In an era of face melting guitar solos and opulent indulgence, late 60’s folk offered a more meditative approach. The calculated layered instrumentation and rich storytelling brought something to those standing in the back rows of the concert that were more focused on observing the bigger picture rather than the fleeting excitement. It rewarded patience, thoughtfulness, and empathy. To sit back and enjoy a true work of folk was to absorb a human condition.

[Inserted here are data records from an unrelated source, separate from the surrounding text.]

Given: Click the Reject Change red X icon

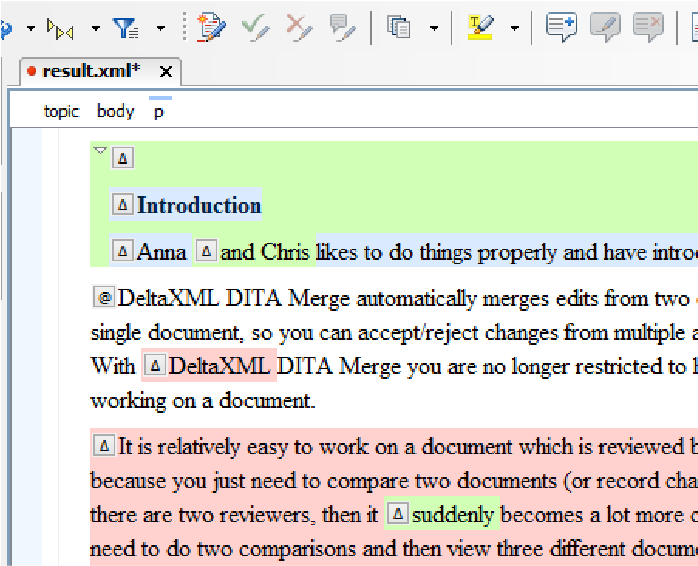Looking at the screenshot, I should pyautogui.click(x=298, y=27).
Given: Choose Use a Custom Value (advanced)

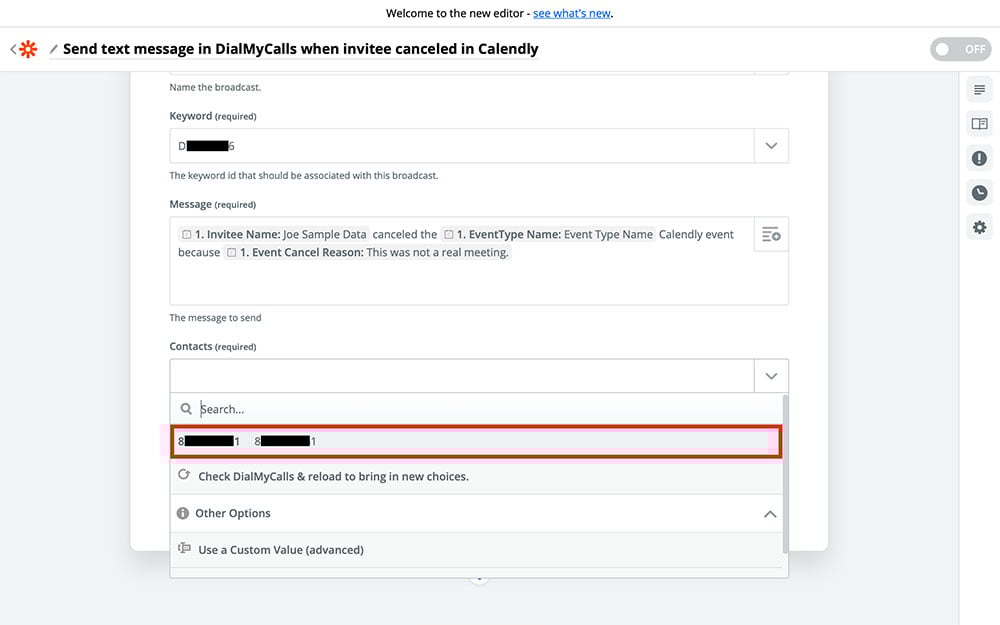Looking at the screenshot, I should point(280,550).
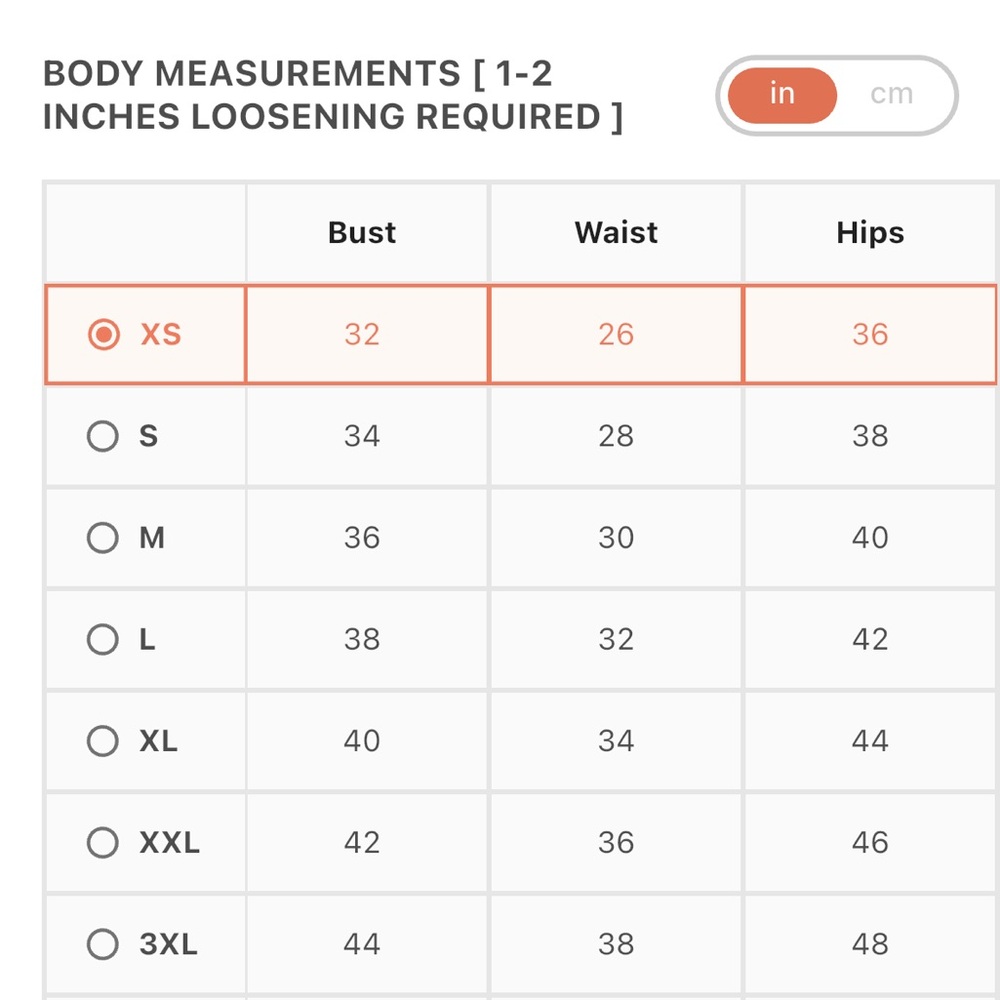Select the S size radio button
1000x1000 pixels.
pyautogui.click(x=103, y=436)
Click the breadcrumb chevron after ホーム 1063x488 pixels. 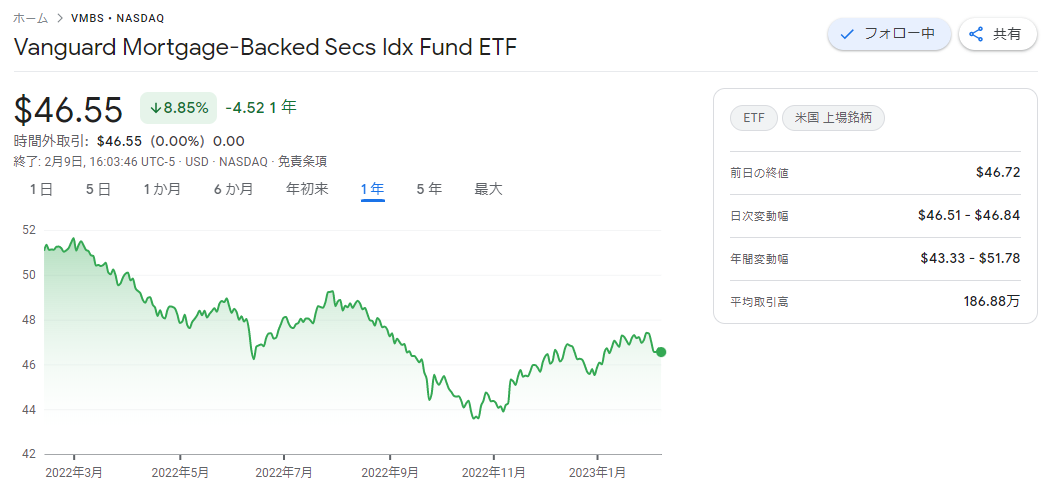pos(60,18)
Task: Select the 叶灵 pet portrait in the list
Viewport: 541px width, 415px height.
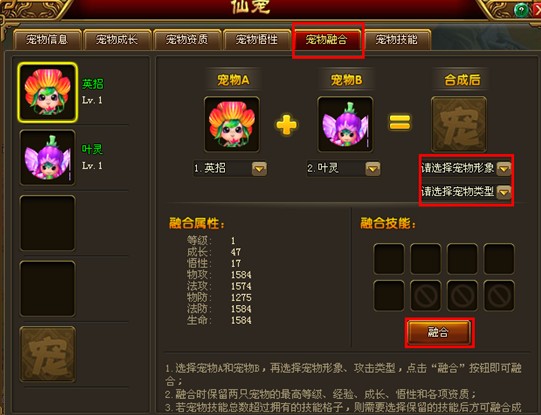Action: click(x=48, y=158)
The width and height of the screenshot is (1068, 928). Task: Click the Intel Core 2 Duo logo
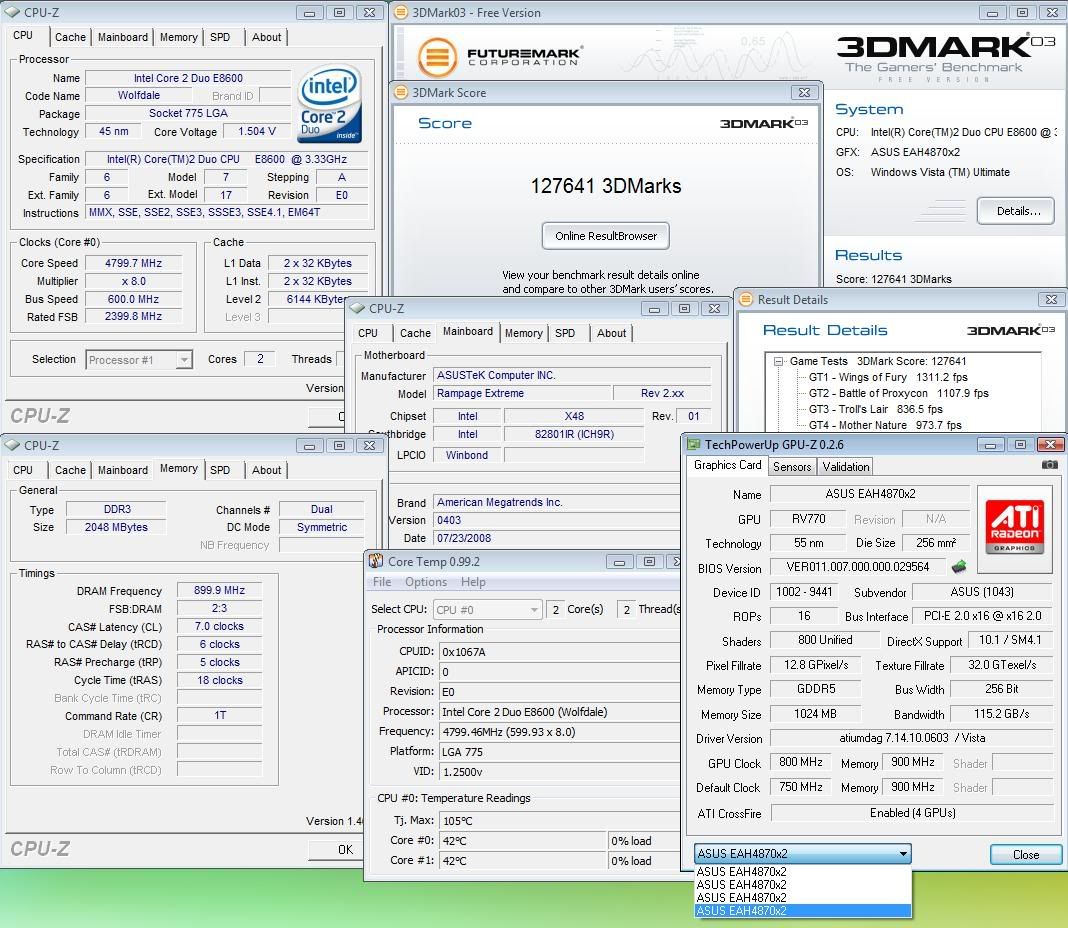tap(330, 105)
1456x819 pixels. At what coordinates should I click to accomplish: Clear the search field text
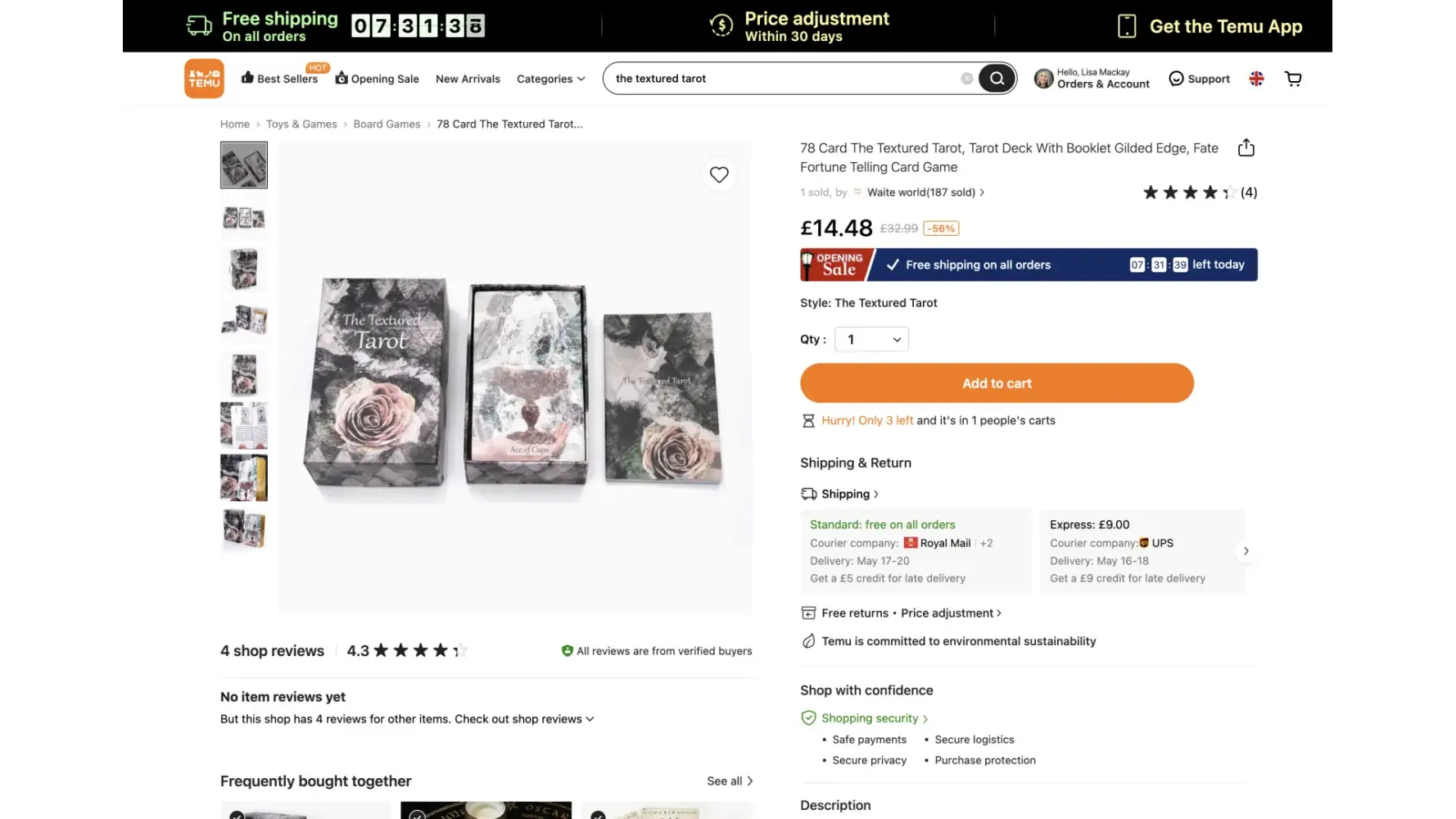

This is not to say that the genre was lacking musicality or precision by any means. Folk brought wildly precise acoustic instrumentation, a staggering sense of pace, and some of the most gorgeous harmonies music had ever seen. But the technical chops at play were not presented as the main attraction, but rather a vessel to deliver the intangible talents of the soul. The legacy of iconic Folk artists like Bob Dylan and Joni Mitchell can still be felt today, reborn into modern Indie Folk acts like Big Thief, Phoebe Bridgers, and Bright Eyes. The genre hasn’t died because it will never die. Music will always need a space for peace.
Joni Mitchell – Chelsea Morning
The Band – The Night They Drove Old Dixie Down
Leonard Cohen- A Bunch of Lonesome Heroes
Nick Drake- The Thoughts of Mary Jane
Neil Young, Crazy Horse- Round & Round( It Won’t Be Long)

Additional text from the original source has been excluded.